Les lexiques du discours officiel sont une épine dans leur pied. Ils freinent leur avancée. Comment peut-on parler de pouvoir là où les êtres humains réduits au rang des vassaux tuent leurs congénères pour servir les multi et les transnationales et les élites anglo-saxonnes depuis plus 130 ans ? Comment peut-on parler d’un Etat là où la guerre perpétuelle a produit »un Etat raté », un »Etat manqué » dont les institutions sont vides de contenu ? Comment peut-on parler des »forces de sécurité » là où »les escadrons de la mort » sèment l’horreur ?
Penser à des institutions alternatives
Les lexiques des tricheurs et la propagande officielle aggravent »la crise de sens » dans laquelle le Congo-Kinshasa est plongé depuis plus de 130 ans. Remettre les cerveaux à l’endroit prend du temps et beaucoup de temps. Les 130 ans d’assujettissement, d’abâtardissement, de répression et d’oppression, etc. ont produit une régression anthropologique dont les pathologies tels que le syndrome de Stockholm et le larbinisme sont les conséquences.
Remettre les cerveaux à l’endroit prend du temps et beaucoup de temps. Les 130 ans d’assujettissement, d’abâtardissement, de répression et d’oppression, etc. ont produit une régression anthropologique dont les pathologies tels que le syndrome de Stockholm et le larbinisme sont les conséquences.
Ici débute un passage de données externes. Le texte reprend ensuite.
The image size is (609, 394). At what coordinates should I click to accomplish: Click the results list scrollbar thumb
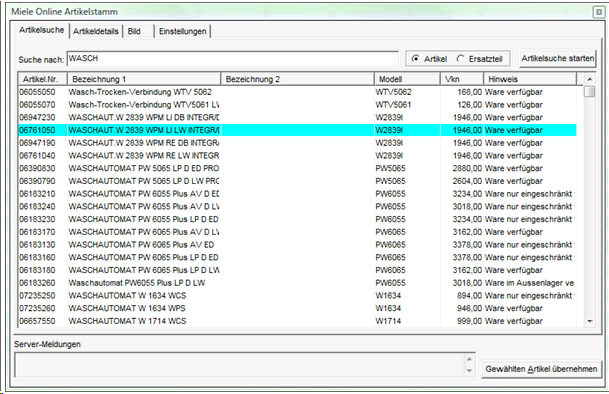pyautogui.click(x=590, y=92)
Il ne sera pas étonnant que parmi les Congolais(es) qui en sont victimes, il y ait des applaudisseurs, des tambourinaires et des thuriféraires de différentes branches du MPR et de l’AFDL théâtralisant, dans l’impunité la plus totale, »une opposition de façade » pour les élections-pièges-à-cons. Comprendre n’est pas synonyme de justifier…130 ans, c’est trop. On ne sort pas indemne d’une traite et d’un esclavage perpétuels, comme dirait Evariste Pini-Pini.
Dieu merci, »le petit reste » résiste contre le paradigme léopoldien. Il invente les mots de sa lutte. Il sait que les mots sont des armes. Il crée son lexique (« Ingeta. Dictionnaire citoyen pour une insurrection des consciences« ). Il travaille au renversement de ce paradigme dans les cœurs et dans les esprits. Il pense de plus en plus aux »institutions alternatives ». A court, moyen et long terme. Il doit être toujours prêt à passer le relais. C’est une question de responsabilité patriotique et citoyenne.